(Data excerpts)
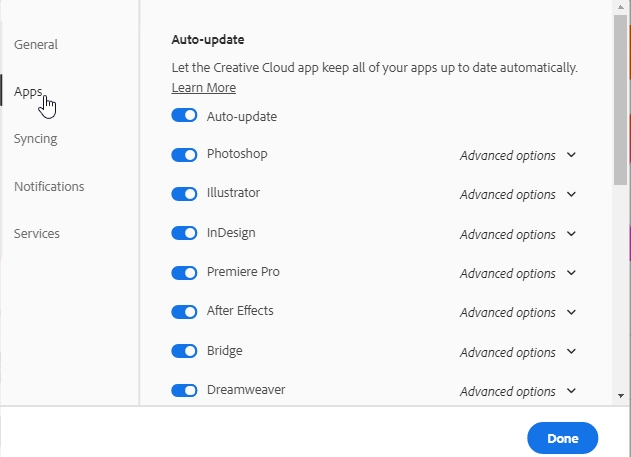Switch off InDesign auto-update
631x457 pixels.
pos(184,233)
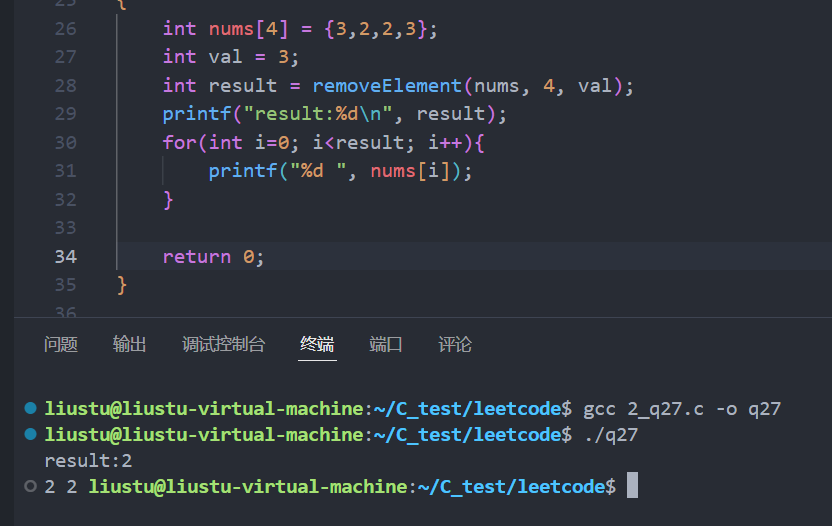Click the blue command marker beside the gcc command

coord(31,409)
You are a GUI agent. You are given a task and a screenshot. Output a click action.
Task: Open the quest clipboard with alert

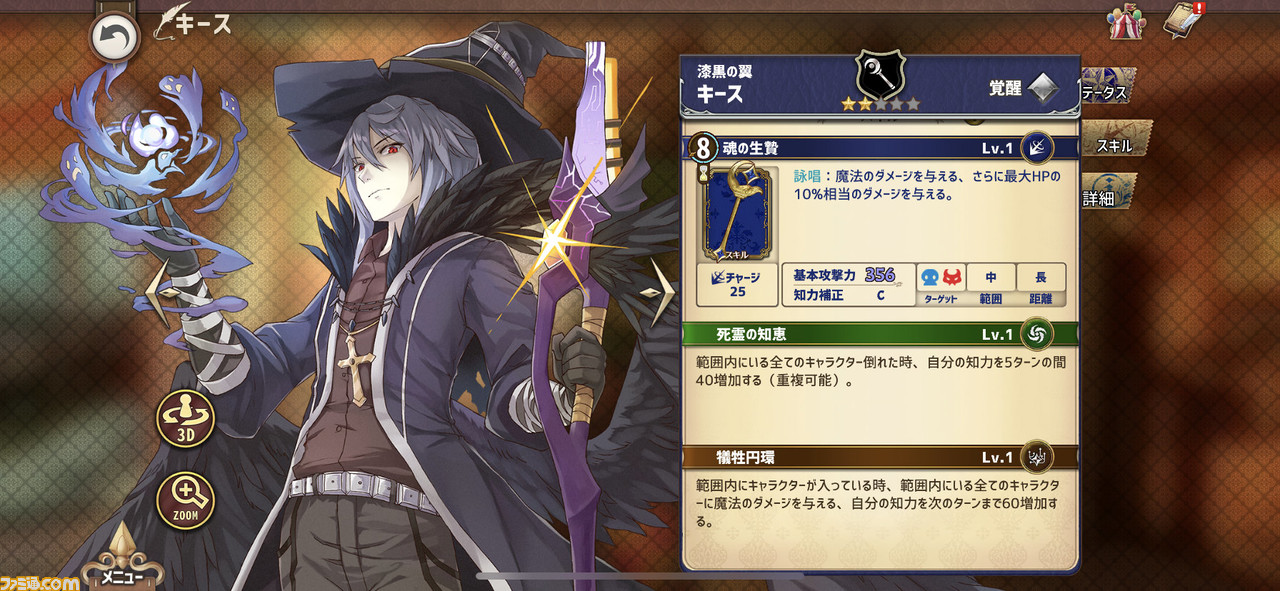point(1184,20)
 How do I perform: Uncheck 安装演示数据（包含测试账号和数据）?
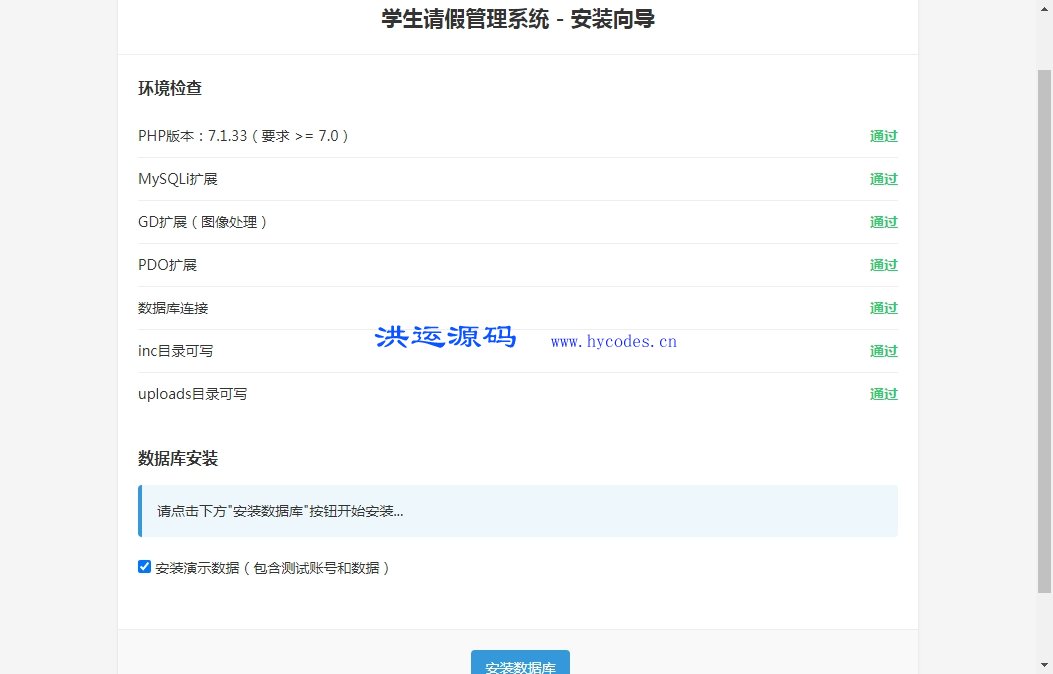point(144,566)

▸ Task goal: Reproduce exactly, without any picture, the lines from the one bearing "You are a GUI" to the last line of the records above.

▸ Reply:
You are a GUI agent. You are given a task and a screenshot. Output a click action.
Task: Open the quest clipboard with alert

point(1184,20)
 How do I perform: Uncheck 安装演示数据（包含测试账号和数据）?
point(144,566)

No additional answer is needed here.